The generation of extracellular adenosine as a component of an anti-inflammatory microenvironment. Extracellular ATP arises as a result of cell death, either from the host or pathogen, as can itself be inflammatory. The two ectoenzymes CD39 and CD73 are normally co-expressed constitutively on Treg cells, but can be induced on the surface of many different cell types, including conventional T cells, dendritic cells, and macrophages, in the presence of a source of TGFβ. These enzymes sequentially convert extracellular ATP to AMP and then adenosine.
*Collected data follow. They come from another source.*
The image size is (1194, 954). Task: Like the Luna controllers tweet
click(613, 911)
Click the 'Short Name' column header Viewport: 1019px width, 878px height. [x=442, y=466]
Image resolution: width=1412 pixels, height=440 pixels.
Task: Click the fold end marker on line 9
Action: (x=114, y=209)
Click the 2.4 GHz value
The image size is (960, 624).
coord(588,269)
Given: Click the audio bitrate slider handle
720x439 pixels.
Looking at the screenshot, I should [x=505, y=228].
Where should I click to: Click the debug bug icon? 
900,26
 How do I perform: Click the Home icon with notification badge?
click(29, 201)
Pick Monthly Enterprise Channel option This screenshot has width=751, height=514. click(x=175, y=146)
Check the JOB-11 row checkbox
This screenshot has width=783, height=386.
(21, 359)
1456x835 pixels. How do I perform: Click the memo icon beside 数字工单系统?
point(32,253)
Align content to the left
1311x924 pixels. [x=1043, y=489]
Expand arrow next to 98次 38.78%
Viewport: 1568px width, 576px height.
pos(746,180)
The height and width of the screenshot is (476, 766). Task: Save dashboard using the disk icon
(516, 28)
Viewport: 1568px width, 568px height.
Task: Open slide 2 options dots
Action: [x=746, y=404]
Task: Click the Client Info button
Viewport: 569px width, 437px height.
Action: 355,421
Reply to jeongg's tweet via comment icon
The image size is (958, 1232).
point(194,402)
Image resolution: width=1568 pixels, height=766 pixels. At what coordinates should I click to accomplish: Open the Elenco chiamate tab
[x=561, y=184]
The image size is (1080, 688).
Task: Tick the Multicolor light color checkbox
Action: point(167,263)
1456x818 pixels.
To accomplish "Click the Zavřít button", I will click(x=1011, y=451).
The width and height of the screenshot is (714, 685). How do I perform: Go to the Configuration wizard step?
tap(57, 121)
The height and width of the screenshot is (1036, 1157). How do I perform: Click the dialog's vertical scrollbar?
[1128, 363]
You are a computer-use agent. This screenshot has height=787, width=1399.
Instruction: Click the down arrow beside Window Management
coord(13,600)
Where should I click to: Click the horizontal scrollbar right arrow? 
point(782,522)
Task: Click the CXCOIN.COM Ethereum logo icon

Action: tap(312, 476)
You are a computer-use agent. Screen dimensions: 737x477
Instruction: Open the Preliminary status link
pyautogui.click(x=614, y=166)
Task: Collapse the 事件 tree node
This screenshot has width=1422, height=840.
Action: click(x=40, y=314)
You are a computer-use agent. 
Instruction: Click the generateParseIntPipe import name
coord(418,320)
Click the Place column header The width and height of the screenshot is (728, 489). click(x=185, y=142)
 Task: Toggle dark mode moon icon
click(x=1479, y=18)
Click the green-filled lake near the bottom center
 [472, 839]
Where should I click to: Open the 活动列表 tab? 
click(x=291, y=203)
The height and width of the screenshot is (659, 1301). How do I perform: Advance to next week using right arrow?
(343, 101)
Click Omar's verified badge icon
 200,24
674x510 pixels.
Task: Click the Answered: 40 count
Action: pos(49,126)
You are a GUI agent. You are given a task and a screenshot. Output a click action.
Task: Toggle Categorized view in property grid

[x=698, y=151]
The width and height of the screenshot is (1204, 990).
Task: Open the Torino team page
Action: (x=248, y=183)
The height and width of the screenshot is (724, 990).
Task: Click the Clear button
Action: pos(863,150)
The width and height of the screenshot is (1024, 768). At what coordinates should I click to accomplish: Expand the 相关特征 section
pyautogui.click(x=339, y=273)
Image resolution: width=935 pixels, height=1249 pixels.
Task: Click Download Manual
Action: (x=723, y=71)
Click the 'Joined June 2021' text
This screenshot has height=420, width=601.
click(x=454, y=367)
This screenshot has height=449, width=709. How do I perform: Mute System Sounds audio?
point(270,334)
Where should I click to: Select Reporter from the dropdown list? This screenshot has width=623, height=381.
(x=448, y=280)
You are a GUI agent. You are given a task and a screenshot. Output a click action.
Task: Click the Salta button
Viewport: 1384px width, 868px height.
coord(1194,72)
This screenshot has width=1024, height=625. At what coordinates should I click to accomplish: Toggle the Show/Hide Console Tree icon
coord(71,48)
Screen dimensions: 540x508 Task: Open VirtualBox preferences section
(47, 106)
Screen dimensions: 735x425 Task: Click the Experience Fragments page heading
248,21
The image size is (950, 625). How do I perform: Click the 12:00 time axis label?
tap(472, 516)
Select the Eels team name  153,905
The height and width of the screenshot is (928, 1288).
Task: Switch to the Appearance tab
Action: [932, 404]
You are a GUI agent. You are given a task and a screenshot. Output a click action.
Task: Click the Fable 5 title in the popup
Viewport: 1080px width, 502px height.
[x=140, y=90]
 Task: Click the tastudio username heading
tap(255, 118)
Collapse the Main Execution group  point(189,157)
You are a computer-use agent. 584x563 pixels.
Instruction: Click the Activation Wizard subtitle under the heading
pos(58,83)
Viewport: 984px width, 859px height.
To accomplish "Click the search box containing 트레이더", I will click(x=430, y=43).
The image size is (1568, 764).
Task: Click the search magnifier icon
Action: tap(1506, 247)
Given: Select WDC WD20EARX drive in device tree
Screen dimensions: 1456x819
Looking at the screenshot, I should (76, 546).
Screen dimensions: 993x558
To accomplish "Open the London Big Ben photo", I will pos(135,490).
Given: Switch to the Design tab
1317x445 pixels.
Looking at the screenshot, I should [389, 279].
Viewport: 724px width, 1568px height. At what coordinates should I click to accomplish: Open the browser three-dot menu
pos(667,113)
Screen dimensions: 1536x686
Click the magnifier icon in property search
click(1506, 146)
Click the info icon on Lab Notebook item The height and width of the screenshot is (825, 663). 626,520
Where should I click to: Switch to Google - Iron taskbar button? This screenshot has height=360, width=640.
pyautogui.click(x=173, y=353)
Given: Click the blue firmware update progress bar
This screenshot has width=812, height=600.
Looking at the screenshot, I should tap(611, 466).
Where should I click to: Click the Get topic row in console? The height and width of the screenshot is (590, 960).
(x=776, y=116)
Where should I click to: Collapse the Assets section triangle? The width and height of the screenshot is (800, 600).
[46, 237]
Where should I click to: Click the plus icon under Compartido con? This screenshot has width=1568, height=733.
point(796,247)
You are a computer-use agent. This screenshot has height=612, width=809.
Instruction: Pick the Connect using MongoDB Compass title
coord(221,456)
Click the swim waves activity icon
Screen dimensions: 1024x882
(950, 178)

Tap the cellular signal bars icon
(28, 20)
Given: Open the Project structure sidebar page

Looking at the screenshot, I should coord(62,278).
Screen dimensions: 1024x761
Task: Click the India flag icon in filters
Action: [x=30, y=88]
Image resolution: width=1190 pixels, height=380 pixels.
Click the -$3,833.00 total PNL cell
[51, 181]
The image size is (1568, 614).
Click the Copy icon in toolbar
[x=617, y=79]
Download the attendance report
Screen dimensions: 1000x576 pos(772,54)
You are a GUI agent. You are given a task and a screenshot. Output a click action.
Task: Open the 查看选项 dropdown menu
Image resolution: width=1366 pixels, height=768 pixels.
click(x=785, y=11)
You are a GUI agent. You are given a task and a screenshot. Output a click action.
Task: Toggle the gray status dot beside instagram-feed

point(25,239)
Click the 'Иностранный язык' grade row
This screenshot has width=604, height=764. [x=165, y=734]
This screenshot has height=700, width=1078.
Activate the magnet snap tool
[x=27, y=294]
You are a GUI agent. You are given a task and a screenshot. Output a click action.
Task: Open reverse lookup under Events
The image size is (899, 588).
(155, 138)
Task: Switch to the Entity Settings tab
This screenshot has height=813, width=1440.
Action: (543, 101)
Adenosine can then act either by binding to the A2A receptor on T cells and DC, which signals via cAMP or it can be taken up via adenosine transporters where it is rapidly converted to intracellular AMP by adenosine kinase. These two signaling pathways act to inhibit inflammation and T cell proliferation. AMP activated kinase mediated inhibition of the mTOR pathway can then occur downstream of either signaling pathway.

Figure 4

Effector T cells and regulatory T cells have different requirements for anabolic and catabolic metabolism. Effector T cells, proliferating T cells, and cancer cells favor anabolic metabolism using aerobic glycolysis to fuel energy and cell mass demands during proliferation. Activation of mTOR drives this metabolic shift. Precursors for nucleotide synthesis and lipid synthesis are supplied via the pentose phosphate pathway and the TCA cycle, respectively. Resting regulatory and memory T cells do not require glycolysis and TCA intermediates for cell growth and favor catabolic metabolism fueled by β-oxidation of fatty acids to fuel oxidative phosphorylation. Inhibition of mTOR and activation of AMPK favor a shift to catabolic metabolism.

Figure 5

Moonlighting functions of metabolic enzymes and metabolites. Enzymes and metabolites of the glycolysis, TCA cycle, and electron transport chain play roles in immune function. Enzymes and substrates in red have been shown to have additional non-metabolic functions in eukaryotes [reviewed in Ref. (–176)]. GAPDH can bind to the 3′UTR of some cytokine genes, inhibiting their translation. Pyruvate kinase M2 has been shown to have kinase activity for the pro-inflammatory transcription factor STAT3. Aconitase functions as a rheostat for cellular iron in addition to its role in the TCA cycle. α-Ketoglutarate is an essential cofactor for the enzymes TET2 and jumonji-C histone demethylases. ATP may act as a precursor for extracellular adenosine production and H₂O₂ has been shown to possess a signaling role in multiple cytoplasmic and nuclear pathways.